The sitespeed.io command is configured and run by salt using pillars and its scheduler.

We will have to take a look at using their jenkins plugin with our jenkins continuous integration instance.

Monitoring crashes / errors / bugs

Applications will have bugs (in particular when released often to get a client to validate some design choices early). Level 0 is having your client calling you up saying the application has crashed. The next level is watching some log somewhere to see those errors pop up. The next level is centralised logs on which you can monitor the numerous pieces of your application (rsyslog over UDP helps here, graylog might be a good solution for visualisation).

When it starts getting useful and usable is when your bugs get reported with some rich context. That's when using sentry gets in. It's free software developed on github (although the website does not really show that) and it is written in python, so it was a good match for our culture. And it is pretty awesome too.

We plug sentry into our WSGI pipeline (thanks to cubicweb-pyramid) by installing and configuring the sentry cube : cubicweb-sentry. This will catch rich context bugs and provide us with vital information about what the user was doing when the crash occured.

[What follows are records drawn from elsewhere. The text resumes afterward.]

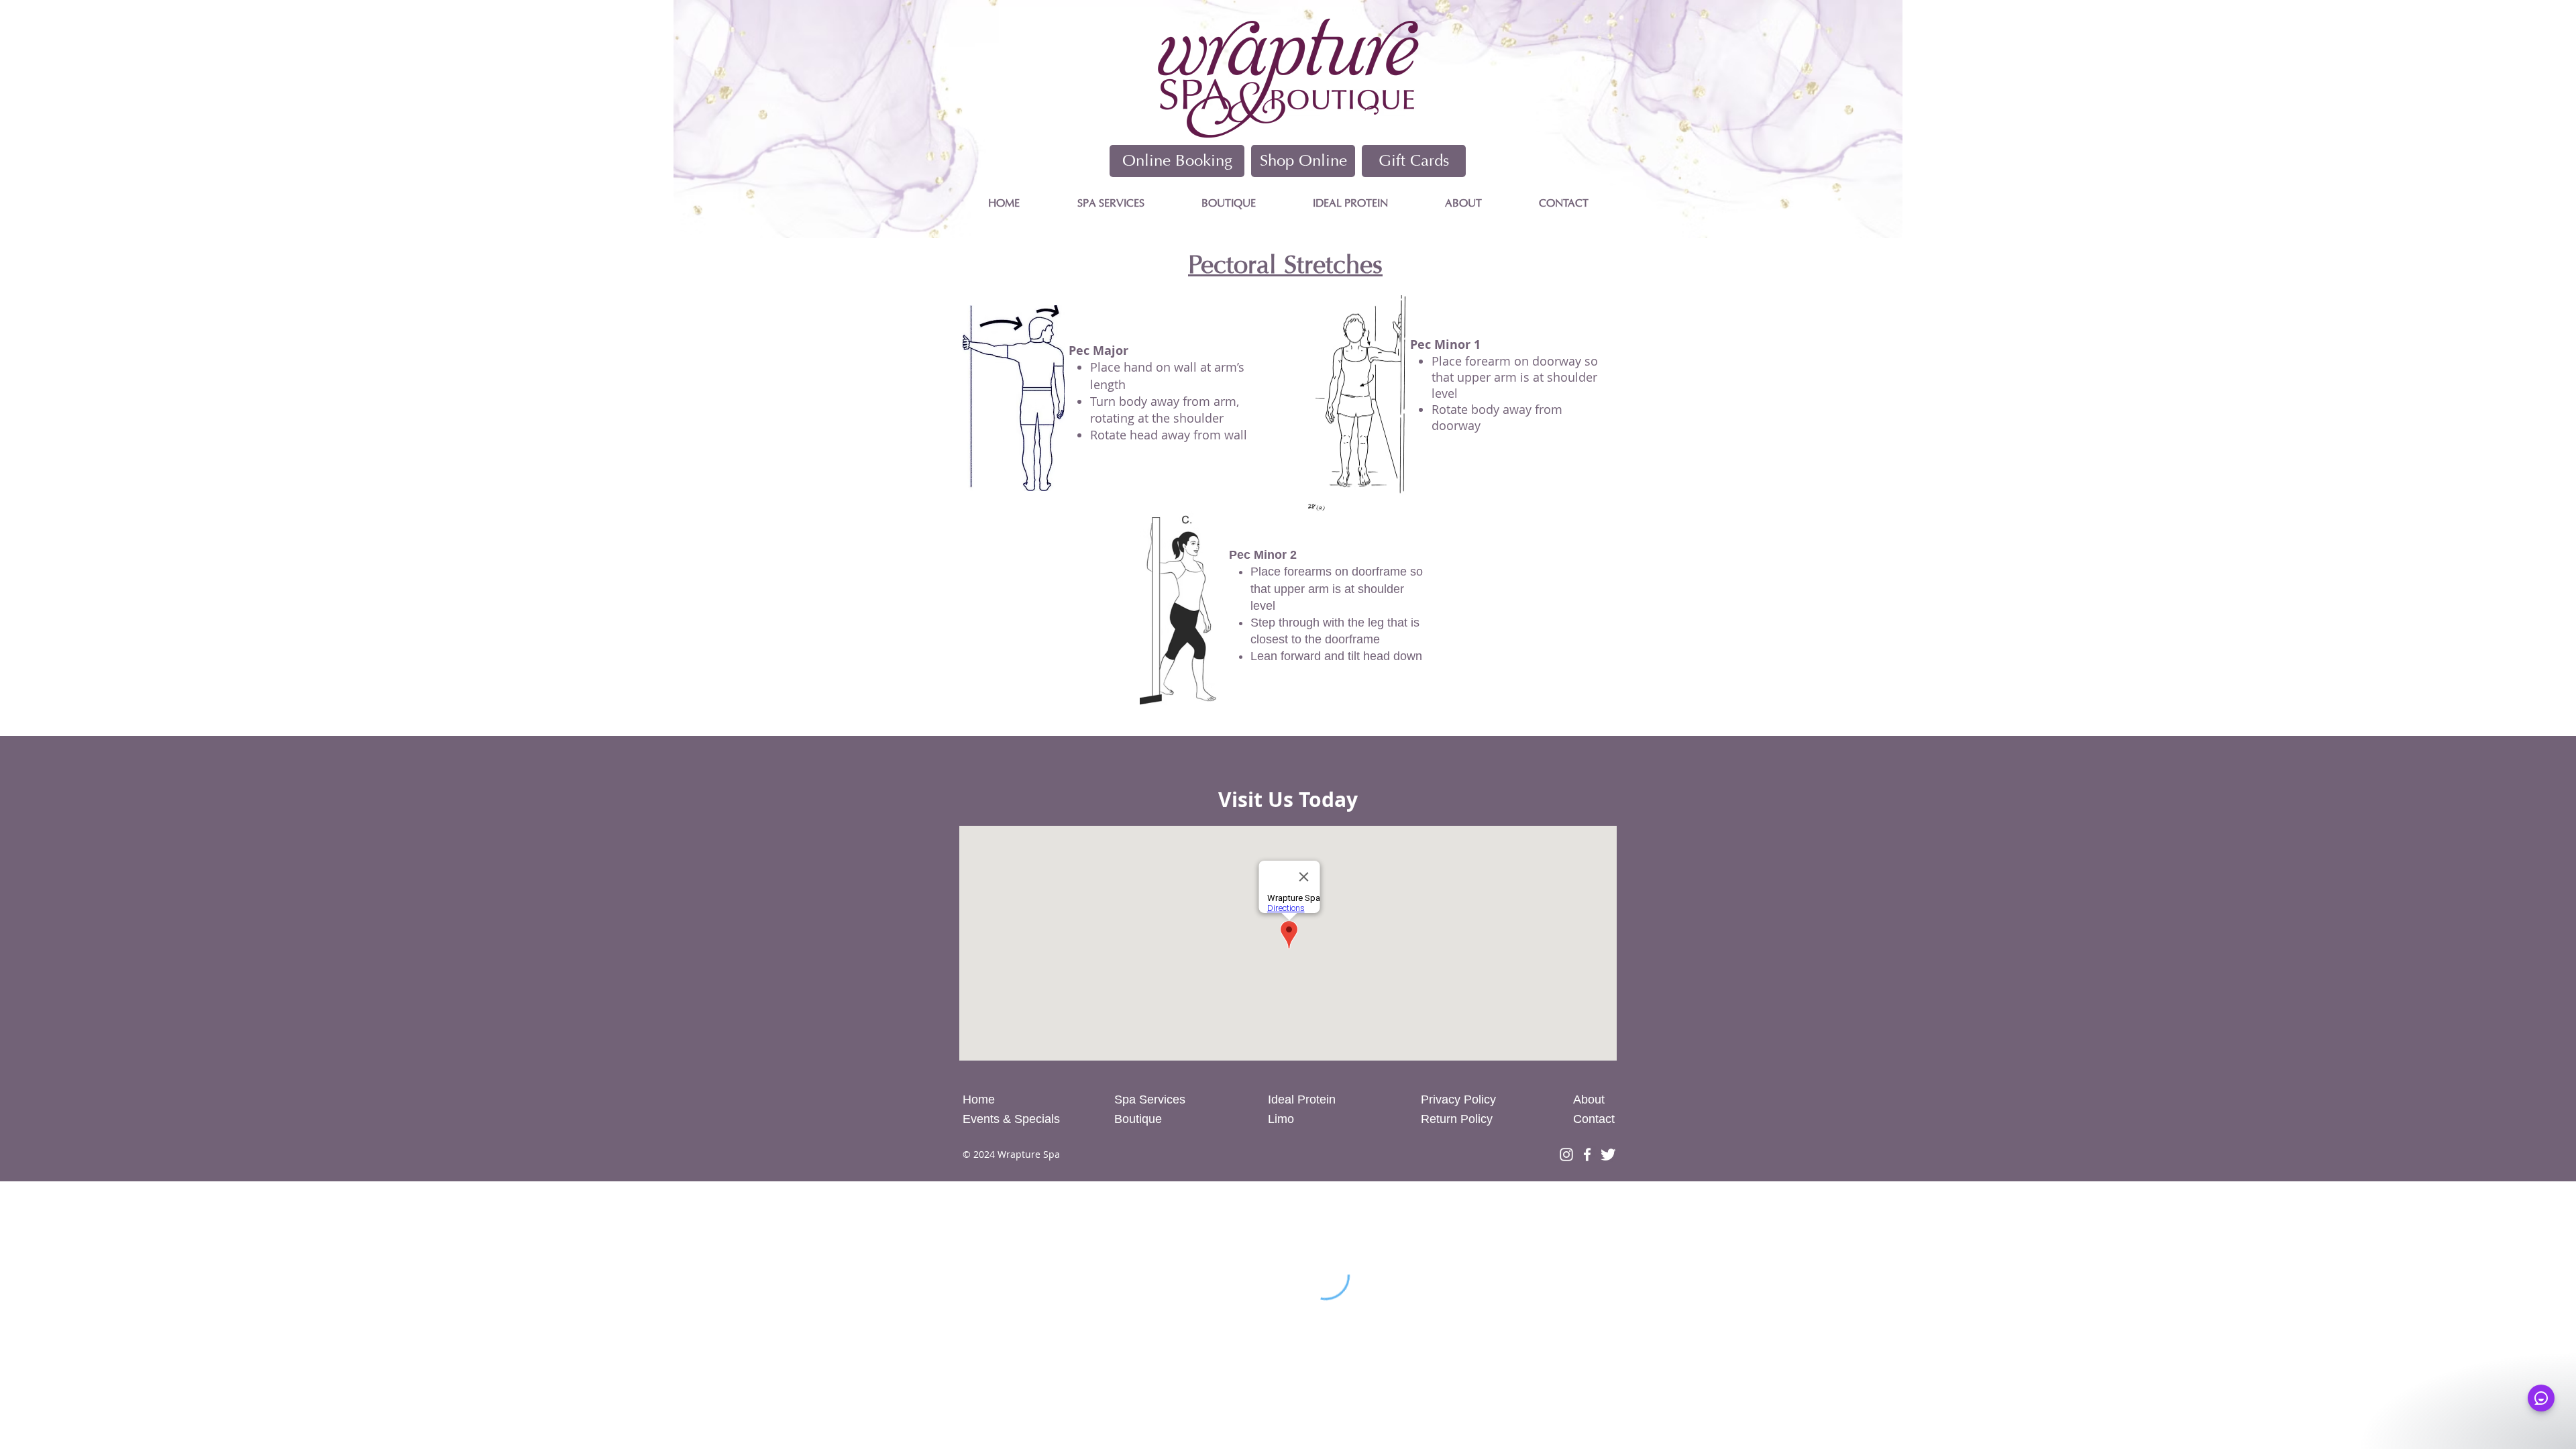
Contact (1594, 1119)
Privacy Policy (1458, 1099)
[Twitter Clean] (1608, 1154)
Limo (1281, 1119)
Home (979, 1099)
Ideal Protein (1302, 1099)
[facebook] (1587, 1154)
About (1589, 1099)
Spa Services (1149, 1099)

This also helps sharing bug information within a team.

The sentry cube reports on errors being raised when using the web application, but can also catch some errors when running some maintenance or import commands (ccplugins in CubicWeb). In this particular case, a lot of importing is being done and Sentry can detect and help us triage the import errors with context on which files are failing.

Monitoring usage / client side

This part is a bit neglected for the moment. Client side we can use Javascript to monitor usage. Some basic metrics can come from piwik which is usually used for audience statistics. To get more precise statistics we've been told Boomerang has an interesting approach, enabling a closer look at how fast a page was displayed client side, how much time was spend on DNS, etc.

On the client side, we're also looking at two features of the Sentry project : the raven-js client which reports Javascript errors directly from the browser to the Sentry server, and the user feedback form which captures some context when something goes wrong or a user/client wants to report that something should be changed on a given page.

Load testing - coverage

To wrap up, we also often generate traffic to catch some bugs and performance metrics automatically :

  • wget --mirror $URL
  • linkchecker $URL
  • for $search_term in cat corpus; do wget URL/$search_term ; done
  • wapiti $URL --scope page
  • nikto $URL

Then watch the graphs and the errors in Sentry... Fix them. Restart.

Graphing it in Grafana

We've spend little time on the dashboard yet since we're concentrating on collecting the metrics for now. But here is a glimpse of the "work in progress" dashboard which combines various data sources and various metrics on the same screen and the same time scale. https://www.cubicweb.org/file/15338648/raw/Screenshot_2016-09-13_09-41-45.png

Further plans

  • internal health checks, we're taking a look at python-hospital and healthz: Stop reverse engineering applications and start monitoring from the inside (Monitorama) (the idea is to distinguish between the app is running and the app is serving it's purpose), and pyramid_health
  • graph the number of Sentry errors and the number of types of errors: the sentry API should be able to give us this information. Feed it to Salt and Carbon.
  • setup some alerting : next versions of Grafana will be doing that, or with elastalert
  • setup "release version X" events in Graphite that are displayed in Grafana, maybe with some manual command or a postcreate command when using docker-compose up ?
  • make it easier for devs to have this kind of setup. Using this suite of tools in developement might sometimes be overkill, but can be useful.